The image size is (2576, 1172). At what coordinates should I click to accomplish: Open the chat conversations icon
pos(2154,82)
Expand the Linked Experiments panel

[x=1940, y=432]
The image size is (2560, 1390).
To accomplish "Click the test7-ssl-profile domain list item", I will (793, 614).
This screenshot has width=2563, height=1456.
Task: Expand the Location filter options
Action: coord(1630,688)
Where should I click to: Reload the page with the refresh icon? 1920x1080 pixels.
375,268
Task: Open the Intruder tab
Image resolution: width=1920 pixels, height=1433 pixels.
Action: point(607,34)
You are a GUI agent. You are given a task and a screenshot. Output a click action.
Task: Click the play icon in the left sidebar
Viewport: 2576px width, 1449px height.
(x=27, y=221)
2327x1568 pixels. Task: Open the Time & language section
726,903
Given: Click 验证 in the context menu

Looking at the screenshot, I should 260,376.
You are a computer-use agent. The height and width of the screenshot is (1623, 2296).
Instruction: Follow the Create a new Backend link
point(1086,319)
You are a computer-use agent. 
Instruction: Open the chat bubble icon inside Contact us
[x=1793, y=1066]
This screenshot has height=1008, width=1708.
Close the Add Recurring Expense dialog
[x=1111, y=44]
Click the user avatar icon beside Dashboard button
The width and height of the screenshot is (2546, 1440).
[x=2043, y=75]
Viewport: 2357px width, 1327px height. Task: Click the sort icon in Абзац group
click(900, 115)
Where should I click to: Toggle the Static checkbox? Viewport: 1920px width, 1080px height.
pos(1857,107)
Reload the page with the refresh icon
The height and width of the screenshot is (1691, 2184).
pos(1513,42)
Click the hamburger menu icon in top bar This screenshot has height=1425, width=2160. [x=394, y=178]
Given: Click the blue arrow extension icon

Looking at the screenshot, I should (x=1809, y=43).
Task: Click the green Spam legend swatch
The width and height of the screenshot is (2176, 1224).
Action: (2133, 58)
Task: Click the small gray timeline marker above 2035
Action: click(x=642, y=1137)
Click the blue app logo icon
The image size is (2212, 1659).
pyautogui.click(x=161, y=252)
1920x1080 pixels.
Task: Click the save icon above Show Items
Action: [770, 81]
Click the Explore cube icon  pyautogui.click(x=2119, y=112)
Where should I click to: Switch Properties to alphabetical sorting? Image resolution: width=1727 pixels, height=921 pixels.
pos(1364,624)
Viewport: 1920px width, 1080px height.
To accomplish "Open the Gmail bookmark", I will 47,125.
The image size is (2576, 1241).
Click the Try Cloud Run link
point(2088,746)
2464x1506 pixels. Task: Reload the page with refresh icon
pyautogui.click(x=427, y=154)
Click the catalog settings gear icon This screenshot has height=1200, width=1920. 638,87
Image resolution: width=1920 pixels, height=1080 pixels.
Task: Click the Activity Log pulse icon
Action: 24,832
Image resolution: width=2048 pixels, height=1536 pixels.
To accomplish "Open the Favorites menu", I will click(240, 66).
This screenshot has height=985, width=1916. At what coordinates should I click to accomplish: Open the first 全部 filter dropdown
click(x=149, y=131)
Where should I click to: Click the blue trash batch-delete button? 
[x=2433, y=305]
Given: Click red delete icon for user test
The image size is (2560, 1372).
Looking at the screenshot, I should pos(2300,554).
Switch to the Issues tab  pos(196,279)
• • • • •
## Task statement
The answer must consist of every line from the data that contains the word "agent".

## Output of the task
You are a GUI agent. You are given a task and a screenshot. Output a click action.
You are a computer-use agent. The height and width of the screenshot is (1623, 2296).
You are a computer-use agent. 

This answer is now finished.